Chastain is trying to live her life the same way. "On one side of the coin, I feel absolute bliss and excitement that after all this time, people will finally know what I know," she said. "People are finally starting to experience what I experienced making this film, and all of my films coming out. On the other side, I have this tiny kernel of anxiety: What does that mean for my life? But I'm trying to take it day by day, being open to the wonderful experience this is. Each day is better than the last."
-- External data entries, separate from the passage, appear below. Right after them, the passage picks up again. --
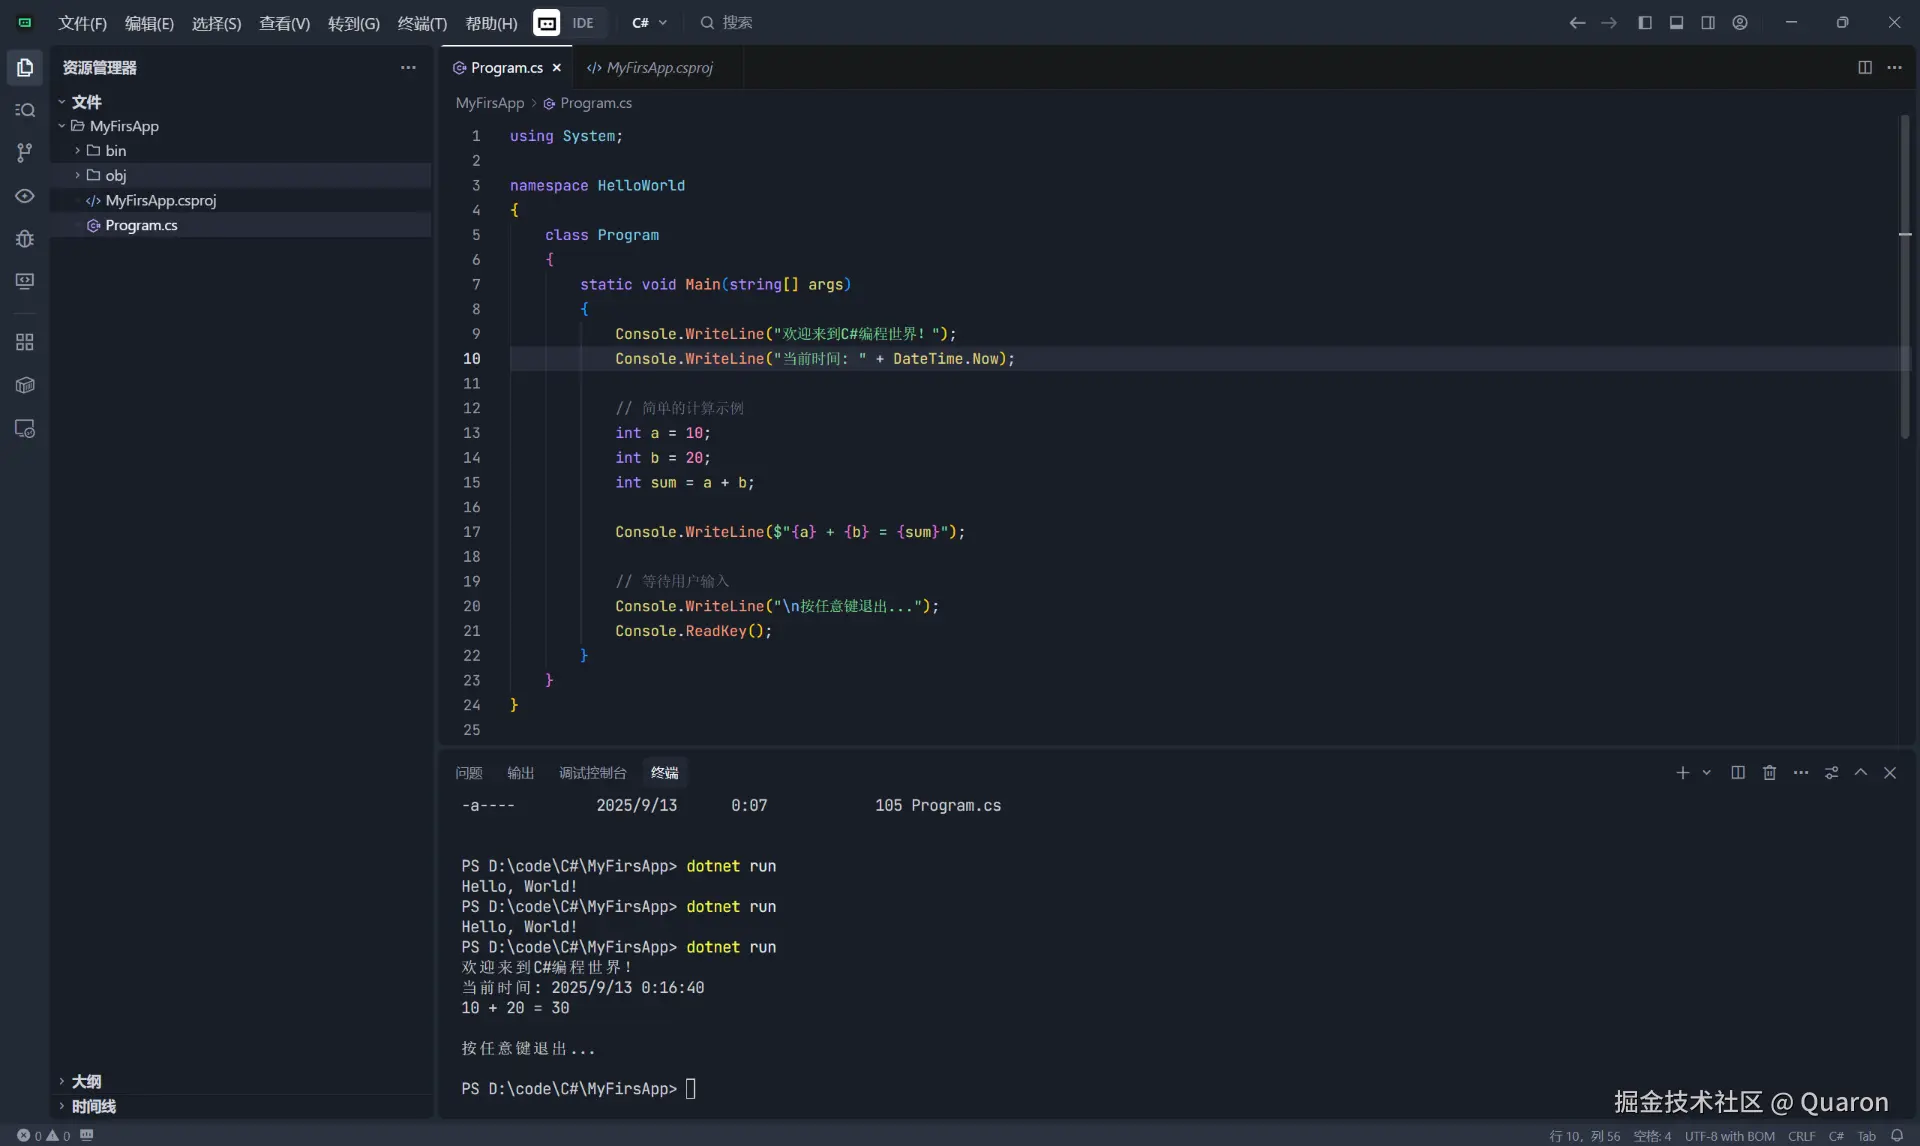This screenshot has width=1920, height=1146.
Task: Switch to the 调试控制台 panel tab
Action: 592,772
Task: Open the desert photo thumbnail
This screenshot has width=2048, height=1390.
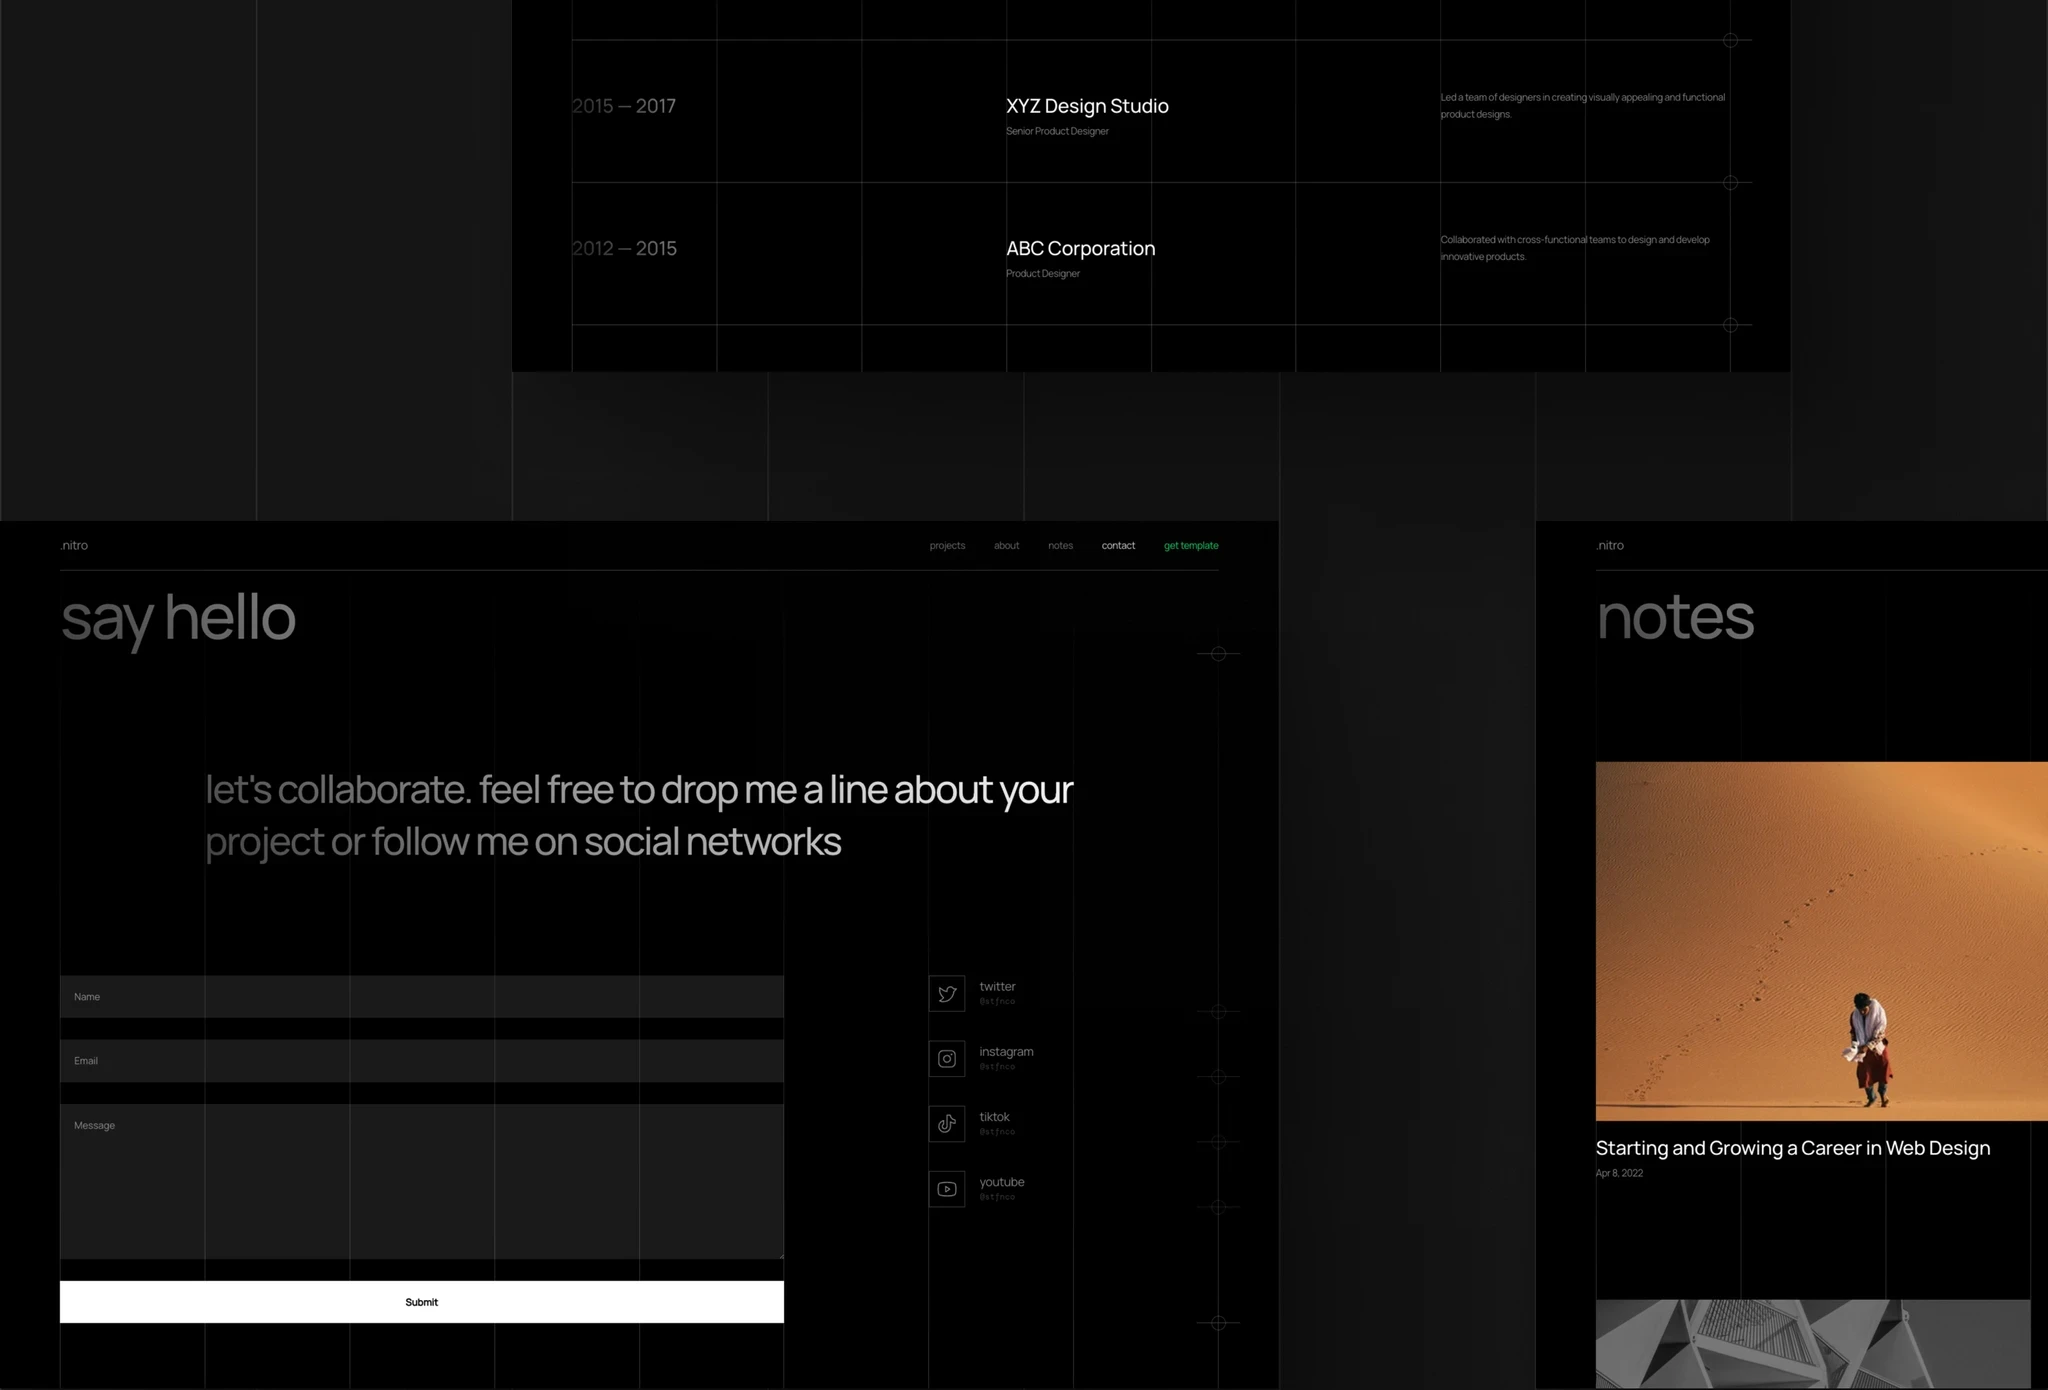Action: 1820,941
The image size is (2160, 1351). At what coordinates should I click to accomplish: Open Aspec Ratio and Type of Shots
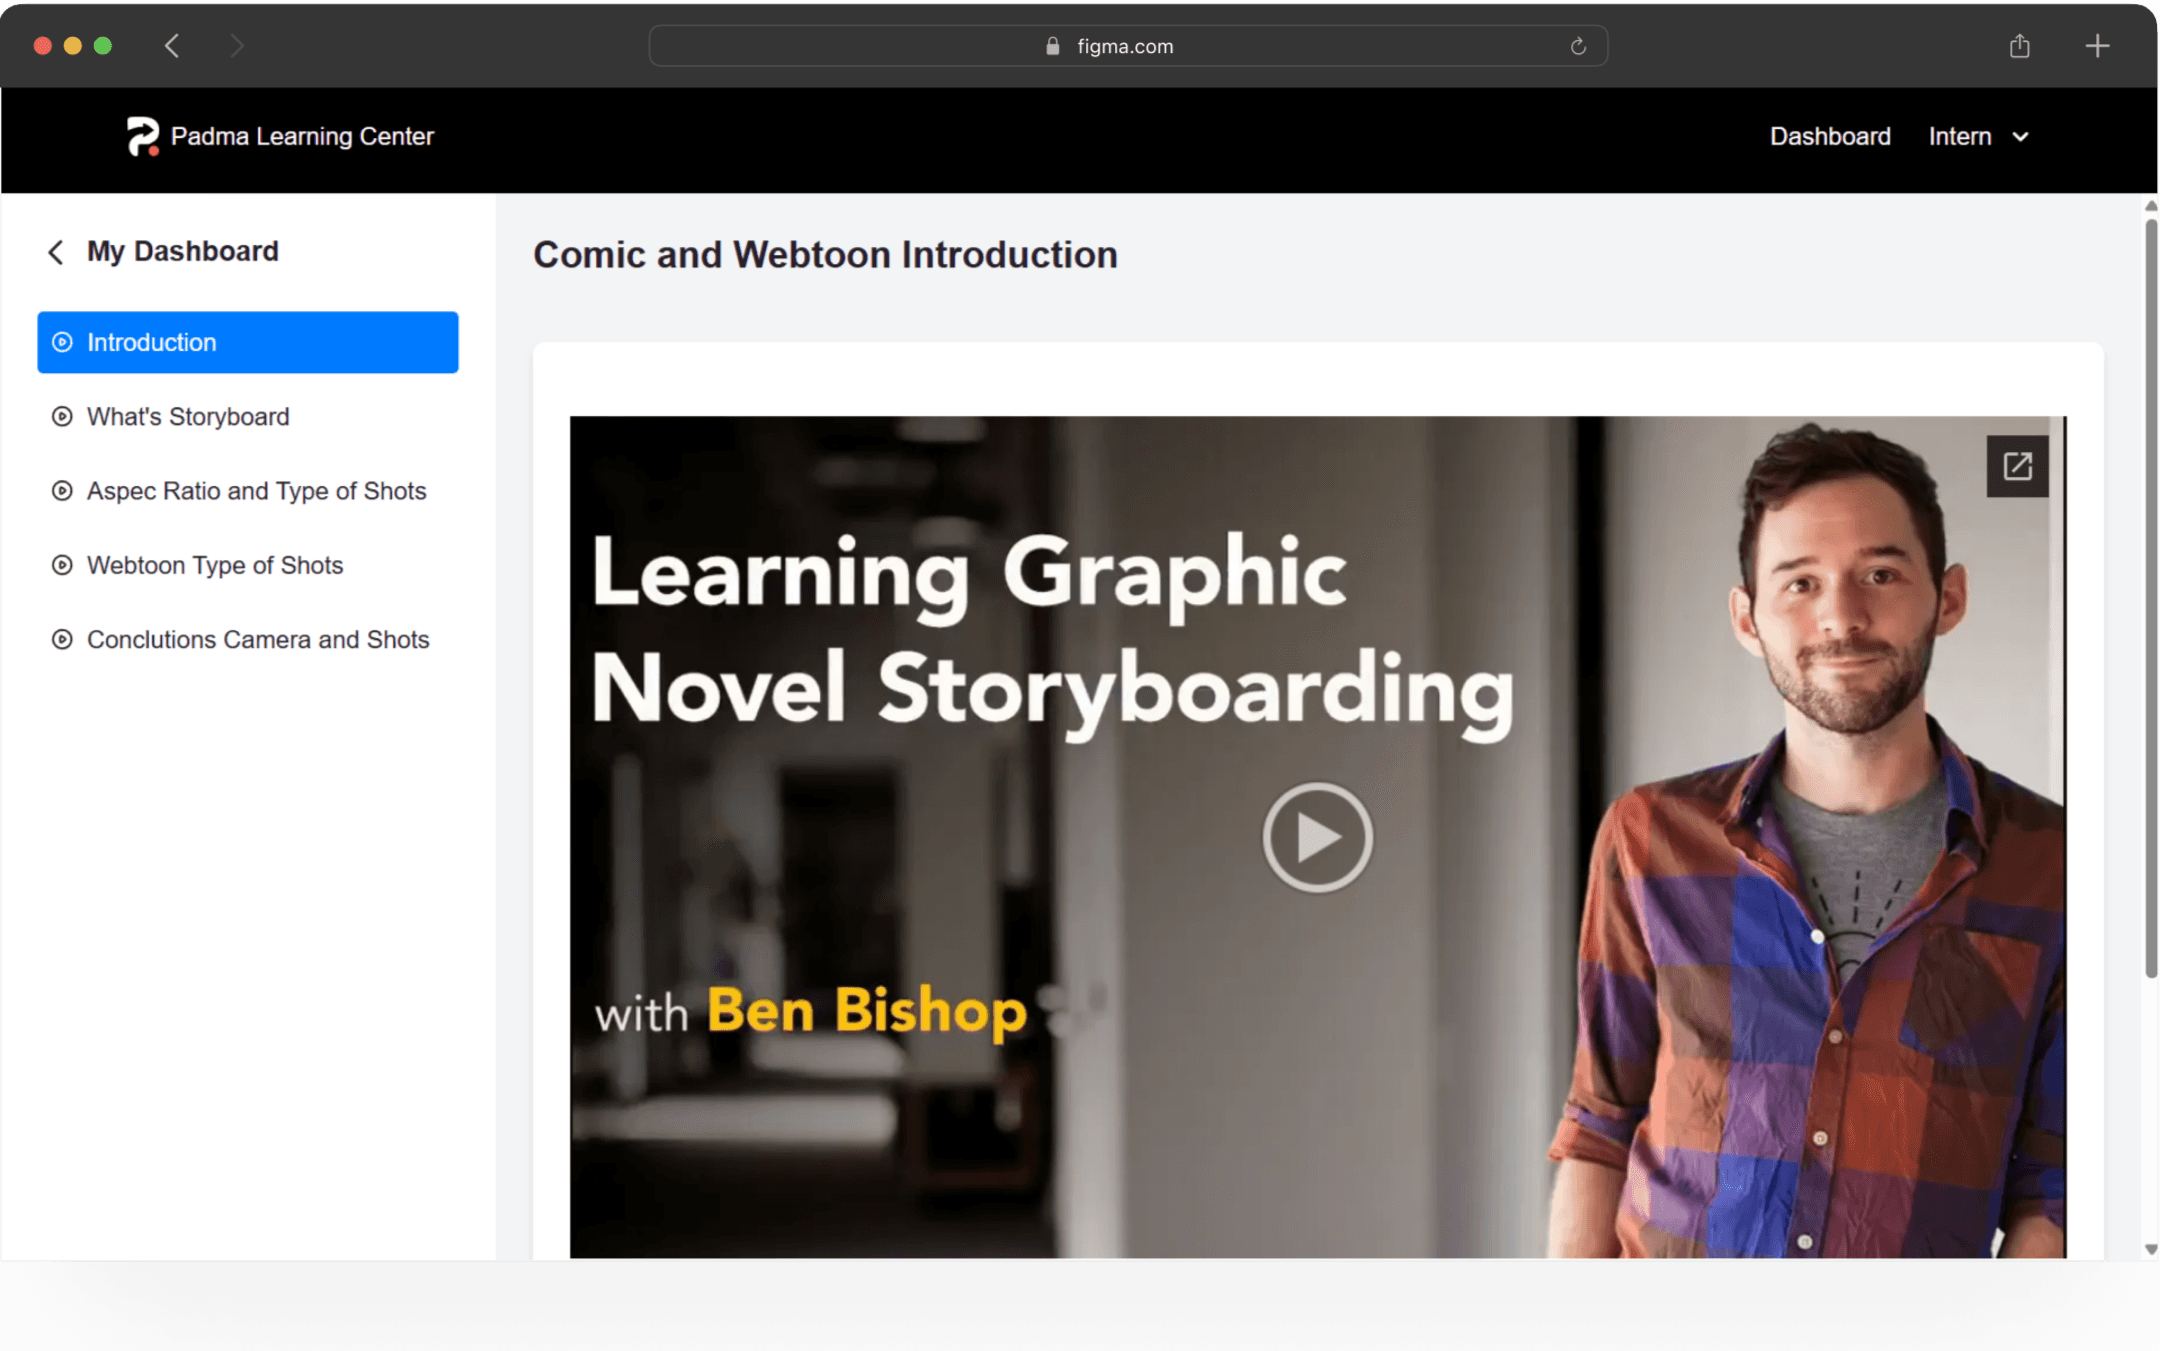point(256,491)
That's what the motocross accident was about. She'd just returned from the Cannes Film Festival, "where I was wearing frou-frou gowns and drinking champagne," The Tree of Life won the Palme d'or, Take Shelter earned the Critics Week prize, a bidding war ensued for another of her films, The Wettest County in the World (the Weinstein Company won, and will release it in 2012), "and it was just insanely amazing," Chastain said. Offered a motocross lesson, she thought, "That sounds fantastic, and so different from what I've been doing." She smiled ruefully. "I was really, really good at it - until I crashed." That's okay. In every other way, she's soaring.